* BEGIN Text section *

SAN FRANCISCO — Last Saturday, after a three-mile hike through the Presidio, I stood in a throng of tourists looking at the Golden Gate Bridge. As the crowd snapped photos of the landmark, I decided to join in.
But instead of reaching into my pocket for my iPhone, I tapped the side of my Ray-Ban sunglasses until I heard the click of a shutter. Later, I downloaded the photos that my sunglasses had just taken to my phone.
The process was instant, simple, unobtrusive — and it was powered by Facebook, which has teamed up with Ray-Ban. Their new line of eyewear, called Wayfarer Stories and unveiled on Thursday, can take photos, record video, answer phone calls and play music and podcasts.
It all made me feel that I was being dragged into some inevitable future dreamed up by people much more techie than me, one in which the seams between the real world and the technology that supports it had all but vanished.
For years, Silicon Valley has chased a vision similar to that of a William Gibson novel, where sensors and cameras are woven into the everyday lives and clothes of billions of people. Yet the tech companies that have pursued these ideas have often failed to achieve them, as people have shunned wearable computers — especially on their faces.
Remember Google Glass, the smart glasses that the Google co-founder Sergey Brin introduced while jumping out of an airplane? That project foundered, with bars in San Francisco at one point barring Glass-wearers — also pejoratively known as “Glassholes” — from entry. Later came Snap’s Spectacles, smart glasses that focused more on fashion and the novelty of recording 10-second video clips. That product, too, never really broke through.

* END Text section *
* BEGIN Records for the task *

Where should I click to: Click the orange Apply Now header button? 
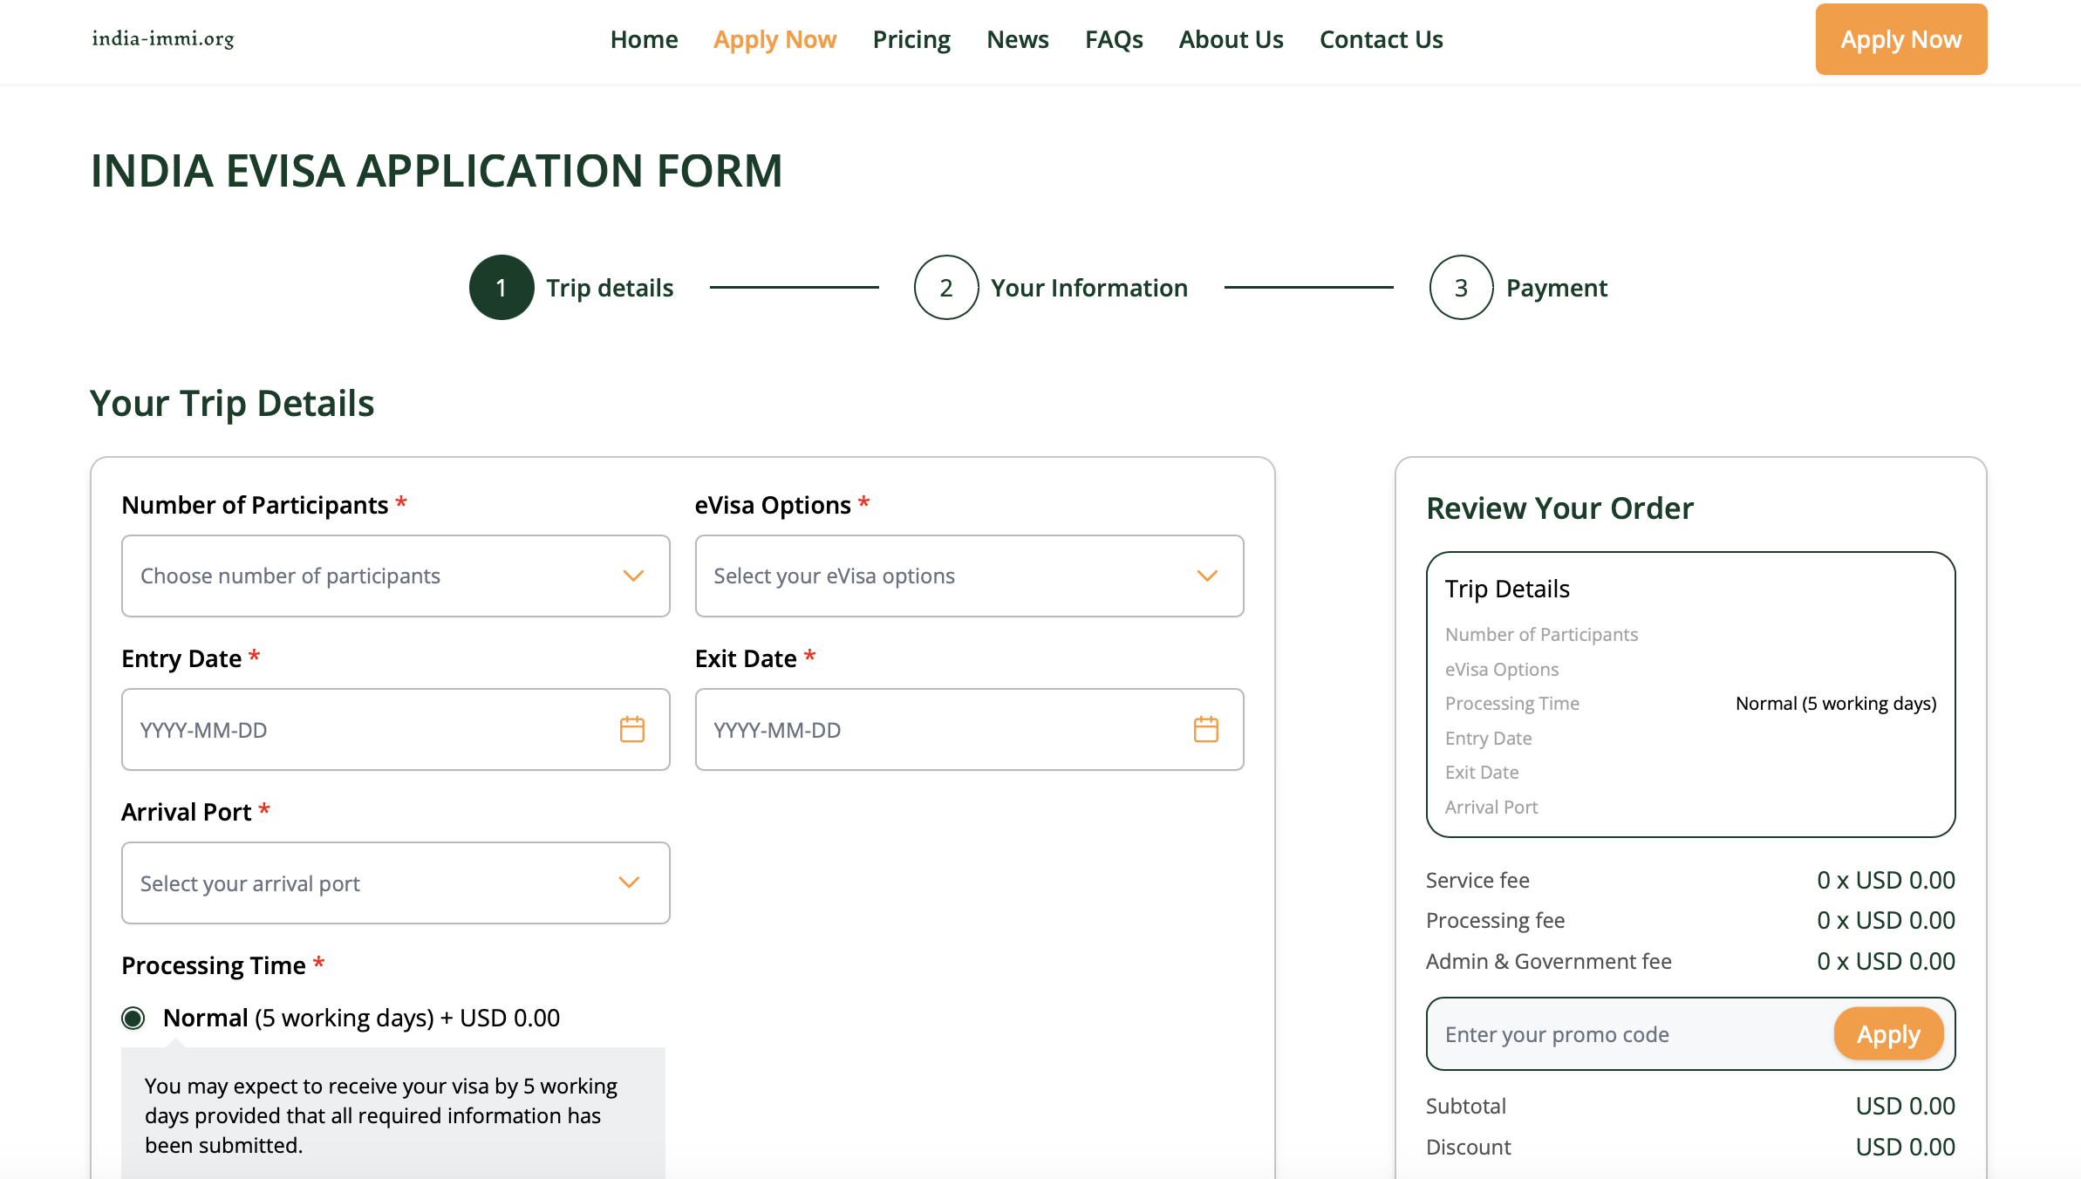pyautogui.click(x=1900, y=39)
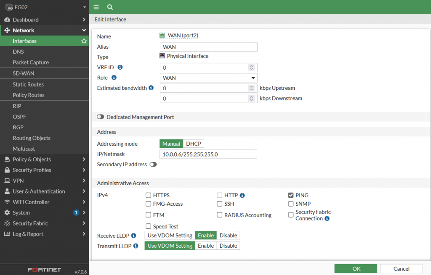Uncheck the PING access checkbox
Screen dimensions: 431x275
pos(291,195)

* END Records for the task *
* BEGIN Records for the task *

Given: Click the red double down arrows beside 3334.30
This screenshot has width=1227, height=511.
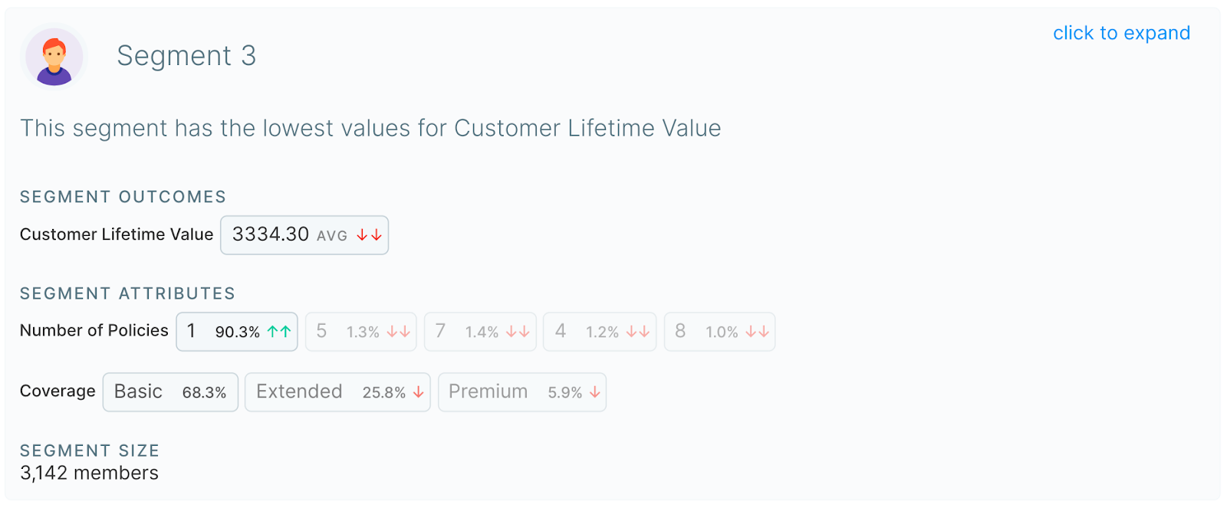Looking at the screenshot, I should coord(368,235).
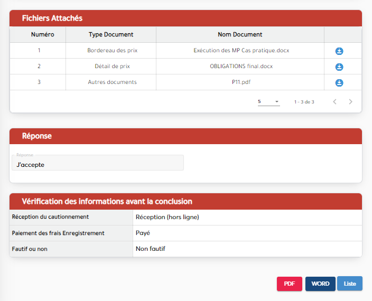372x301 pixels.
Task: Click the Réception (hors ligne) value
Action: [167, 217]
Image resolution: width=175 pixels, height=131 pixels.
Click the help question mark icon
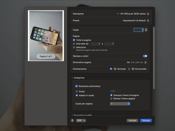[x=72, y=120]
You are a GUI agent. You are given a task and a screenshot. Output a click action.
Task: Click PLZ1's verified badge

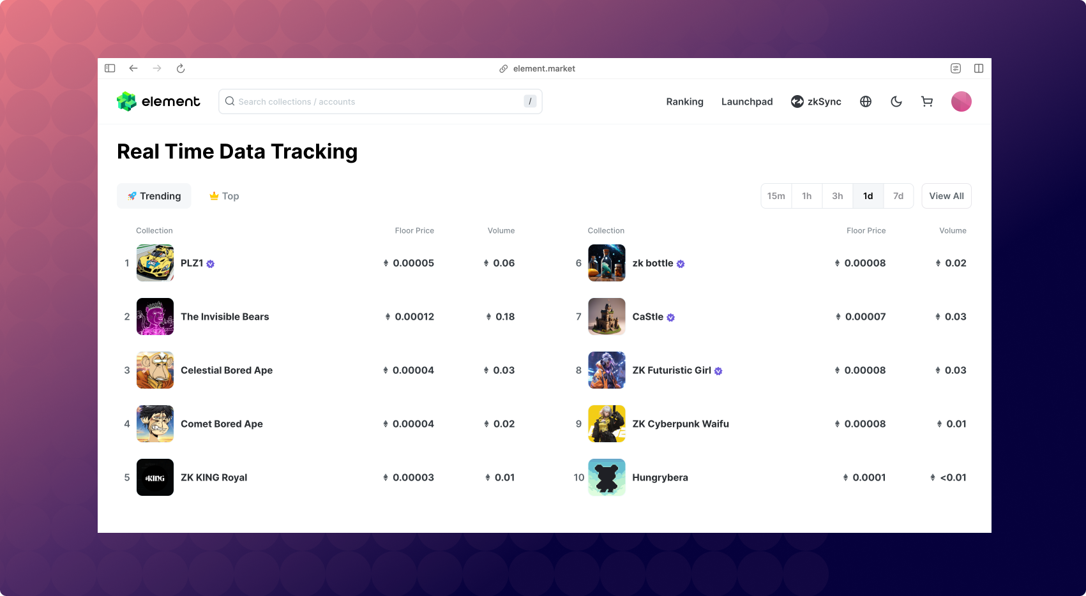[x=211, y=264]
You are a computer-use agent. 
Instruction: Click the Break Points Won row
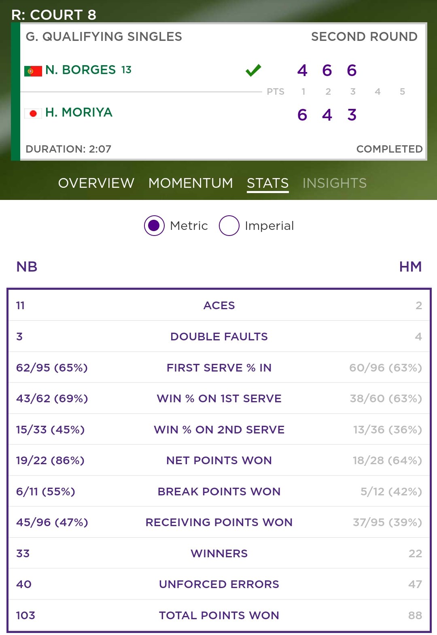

* END Records for the task *
* BEGIN Records for the task *

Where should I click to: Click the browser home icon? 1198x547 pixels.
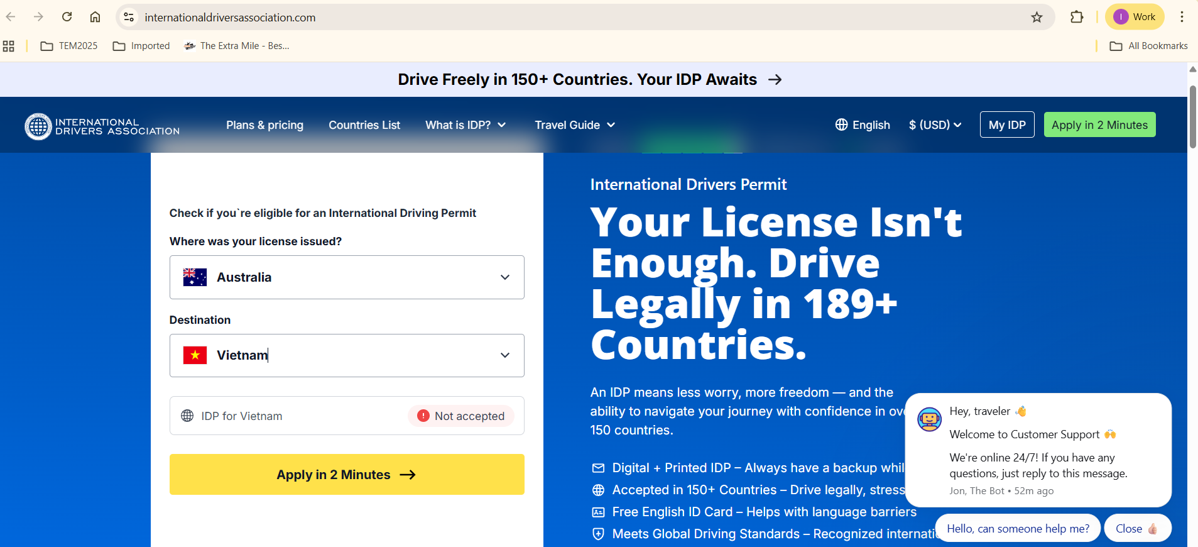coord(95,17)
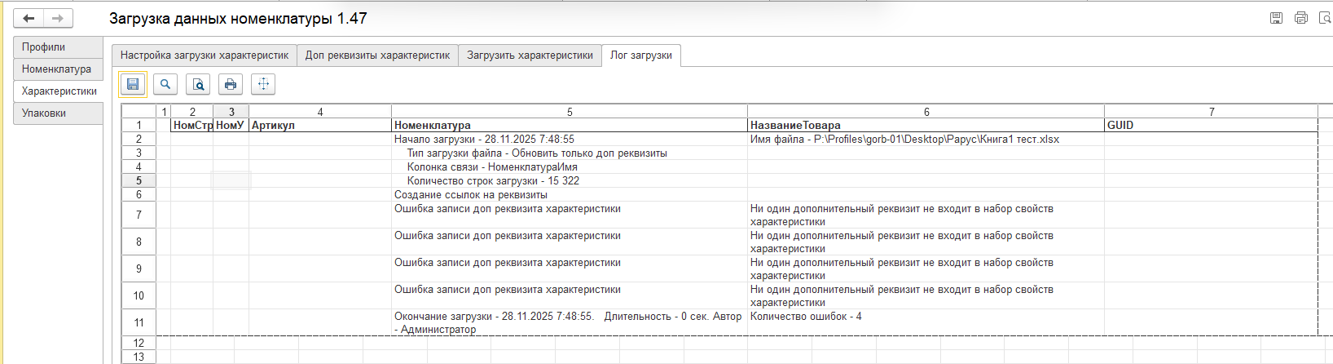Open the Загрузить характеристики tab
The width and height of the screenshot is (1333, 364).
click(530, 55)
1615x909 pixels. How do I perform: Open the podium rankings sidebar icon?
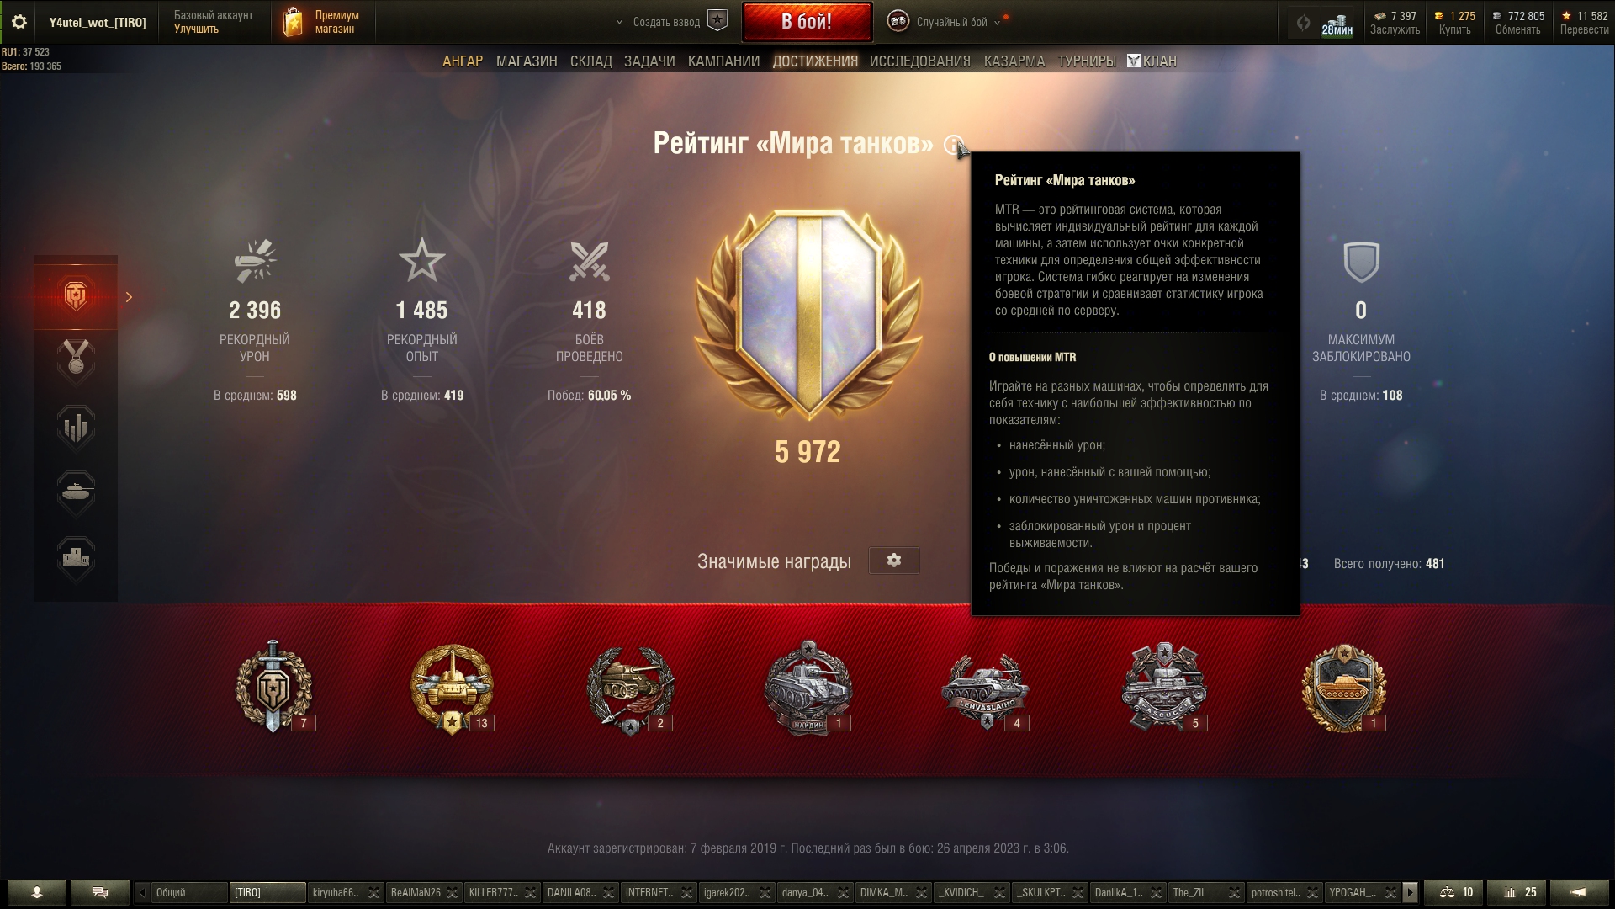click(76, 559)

* END Records for the task *

Work to do →
[1] In the article about the Ray-Ban smart glasses, what is the new line of eyewear called?
[2] Transcribe the stretch of the records from the line that contains "You are a GUI" through the line that contains "Instruction: Click the Break Points Won row", leaving out the pictures.
The records are unrelated to the article.

Response list →
[1] Wayfarer Stories

[2]
You are a GUI agent. You are given a task and a screenshot. Output a click action.
Task: Click PLZ1's verified badge

[x=211, y=264]
You are a computer-use agent. 
Instruction: Click the Break Points Won row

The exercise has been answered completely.